En salles : Bertrand Bonello. L’une des plus spectaculaires évolutions du cinéma français à laquelle on assiste depuis la fin du siècle dernier. Du Pornographe à Nocturama, en passant par De la guerre, L’Apollonide et Saint-Laurent, le cinéaste poète et théorique, parfois abscons et fumeux, s’est métamorphosé en prince esthète, rock et voluptueux des univers décadents à la Baudelaire et Visconti. On peut ne pas aimer, mais il faut ici saluer l’un des cinéastes français les plus personnels, inventifs et audacieux du moment.

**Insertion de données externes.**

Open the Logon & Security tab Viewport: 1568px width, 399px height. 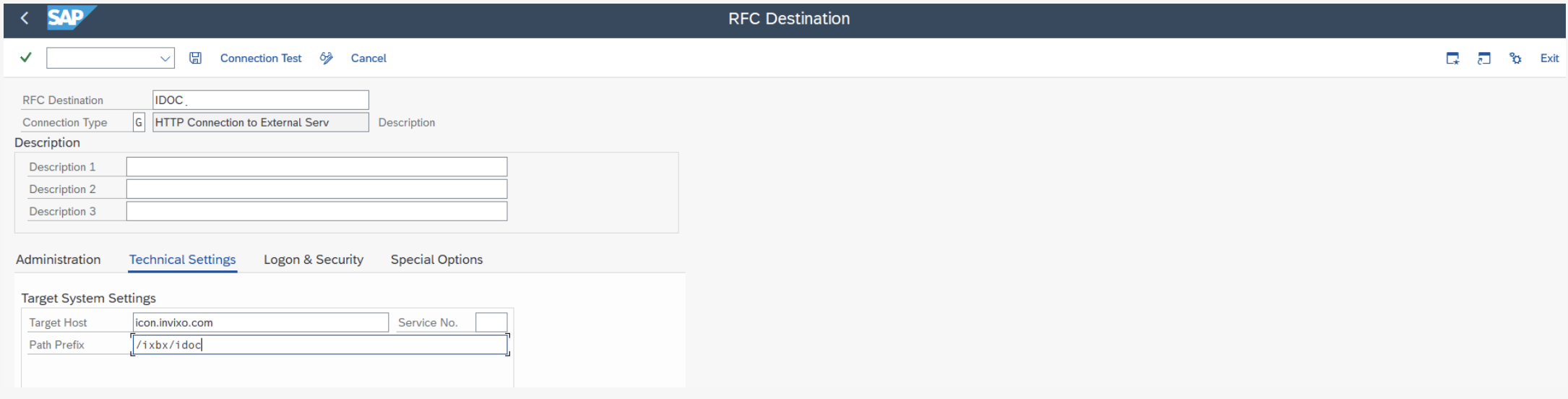point(314,259)
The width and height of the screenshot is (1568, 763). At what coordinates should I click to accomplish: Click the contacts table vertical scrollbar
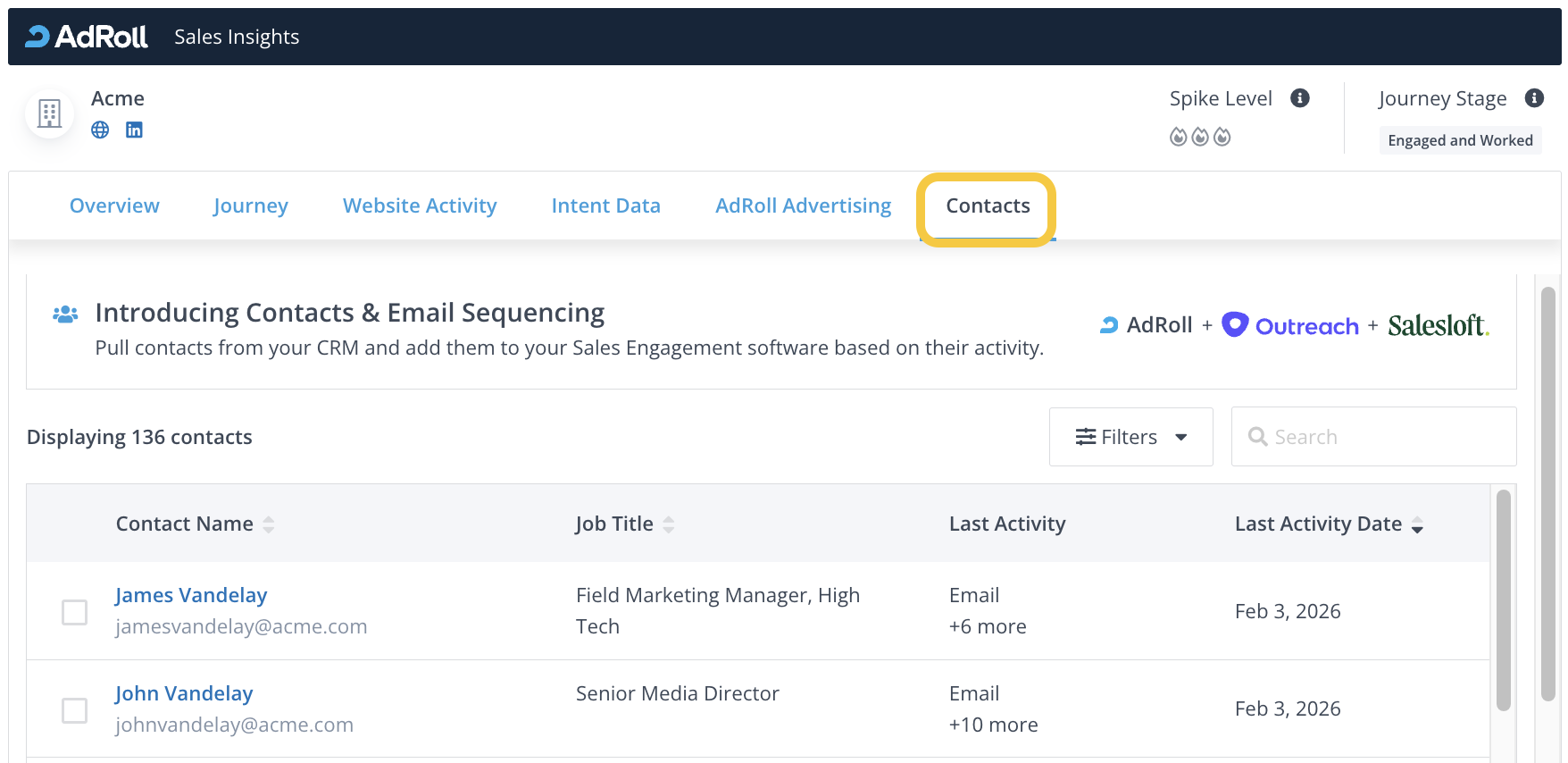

Prince esthète de la mise en scène
Avec son 7ème film, Nocturama, on retrouve tout ce qui fait le prix des deux derniers Bonello, L’Apollonide et Saint-Laurent : un brio inégalé pour immerger le spectateur dans un lieu clos – celui d’un grand magasin, transformé ici à la fois en refuge matriciel, à usine à fantasmes et à piège consumériste ; une construction sensorielle et graphique, composée de ballets pédestres et métropolitains dans un Paris magnifié par le scope et le numérique, à la manière d’un Gus van Sant ; une ambiance sonore inouïe dans le cinéma français, mention au mixage de Jean-Pierre Laforce et à la BO qui se paye le luxe de mixer John Barry, Blondie et My Way ; enfin, son goût pour les univers contestataires et décadents, ce qui lui permet de faire allusion à la fois à l’Antonioni de Zabriskie Point et au Visconti des Damnés.
Gros malaise
Pour autant, au-delà de l’éclat d’une réalisation captivante, Nocturama nous plonge dans l’embarras. En suivant les pérégrinations d’un groupe d’une dizaine de jeunes posant des bombes à Paris dans des lieux symboliques de l’oppression politique, sociale et économique, puis se réfugiant dans un grand magasin, Bertrand Bonello se retrouve de plein fouet bousculé par l’actualité des attentats parisiens de janvier et novembre 2015. Gros malaise. Certes, il en a pris compte en modifiant le titre de son film – initialement baptisé Paris est une fête, en hommage à Hemingway, gros succès de librairie après les attentats de novembre 2015, il devient Nocturama, en double clin d’œil à l’album homonyme de Nick Cave et au roman de Bret Easton Ellis, Glamorama.
Rattrapé par l’actualité
Loin de remettre en cause sa très belle envie formelle de faire un film politique, sans discours, comme un geste d’esthète, de réactiver l’insurrection des années 70 dans le cadre des années 2015, de confronter des acteurs chevronnés – Finnegan Oldfield, Vincent Rottiers, Luis Rego, Adèle Haenel – à de jeunes acteurs qui font leurs premiers pas à l’écran – Manal Issa, Hamaza Meziani, Martin Guyot notamment ; de travailler les événements d’un point de vue sensoriel, immersif et onirique, plutôt que politique et discursif, il est compliqué de lire le film aujourd’hui, avec les attentats parisiens de novembre. D’autant que les dernières scènes du film ne laissent aucune ambiguïté quant au camp choisi par le cinéaste... Peut-être Bonello aurait-il dû se plonger dans La Conspiration de Paul Nizan, pour davantage nuancer son propos, ainsi que le portrait qu’il livre à travers ce film de la génération des jeunes d’aujourd’hui.